Scott Benhase, Bishop of Georgia, suggests that congregations cannot succeed until they learn how to risk failure and learn from it.


Writing on the Duke Divinity Call and Response blog, Benhase recommends the work of economist Tim Harford who has spend a lot of time to think about failure.

The author is an economist, so he doesn’t write about the spiritual practices and disciplines we need to live with trial, error and adaption in the church. But if we translate some of his terms into our language of faith, then he describes a useful road map for people trying to live as faithful disciples in the world as it really is. In our congregations, as we seek to develop faithful efforts at evangelism and thus fulfill the Great Commission “to make disciples,” Harford’s approach is right on target. We have to be willing to try new approaches to reach people with the gospel that we have not reached before. And we will have to be open to failure in these efforts because some of them will fail.
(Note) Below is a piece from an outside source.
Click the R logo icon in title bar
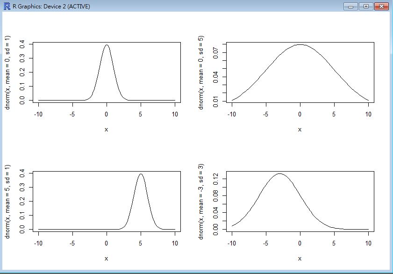 coord(6,7)
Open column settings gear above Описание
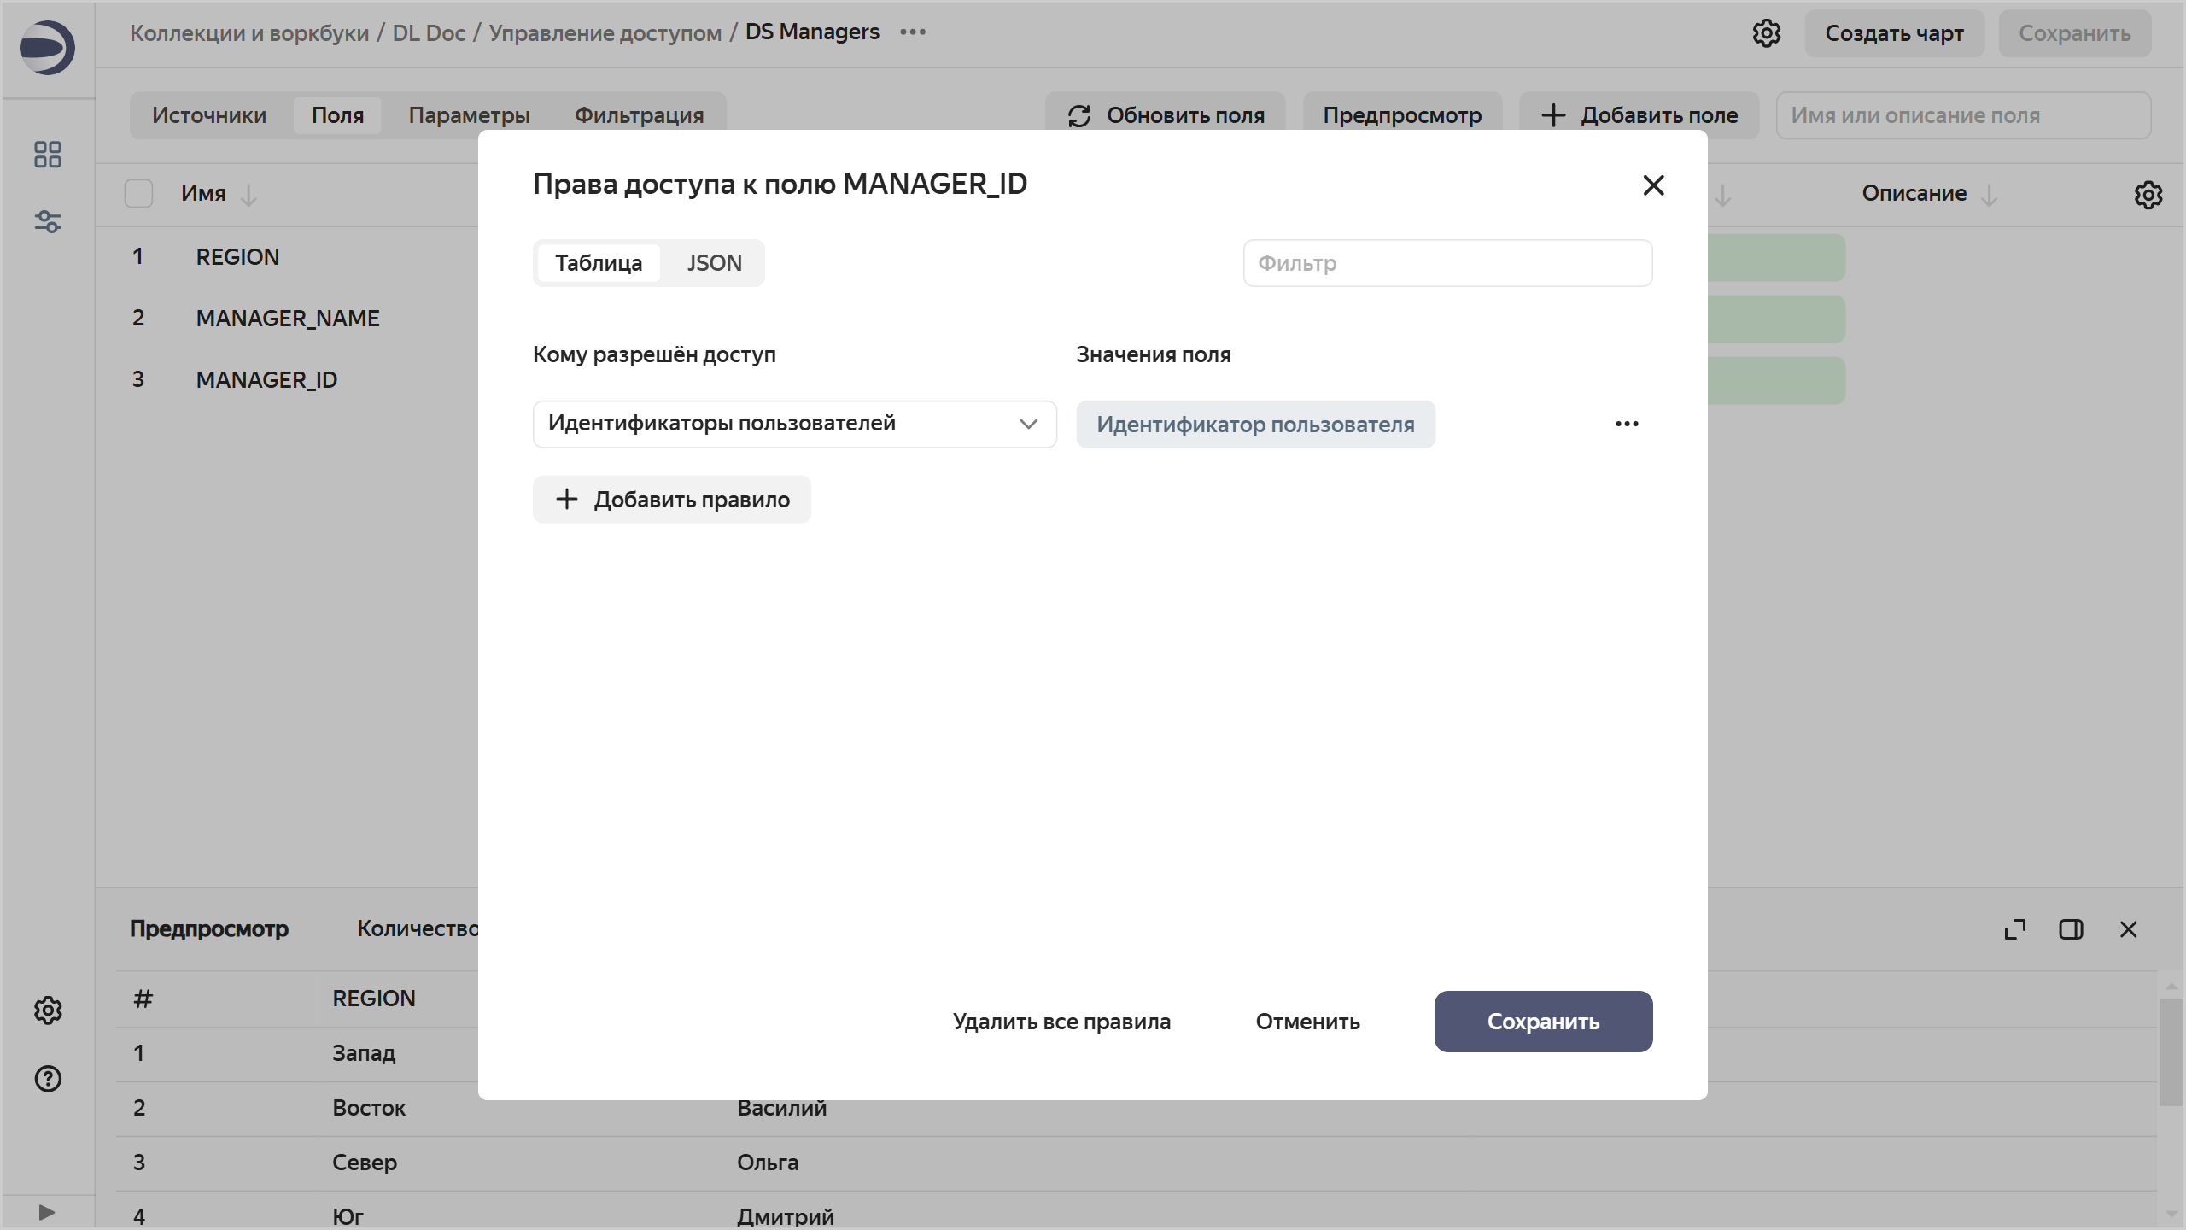 (2148, 195)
But failure is not the problem. The problem is not learning from failure through a feedback loop.

What would our congregations be like if we opened ourselves to more trial, error and adaptation? My hunch is we would be less concerned with phrases like: “we never do things that way here” or “we tried something similar ten years ago and it didn’t work.” We rather would be constantly trying new approaches, learning from how those approaches worked or didn’t work, and then trying new variations on our successful efforts.

Let me be clear: I am not suggesting a new gospel. The one we have now is perfect in every way. So the content of our message is without flaw. It is our approach to sharing the message that needs constant scrutiny and a willingness to adapt as we learn from our mistakes.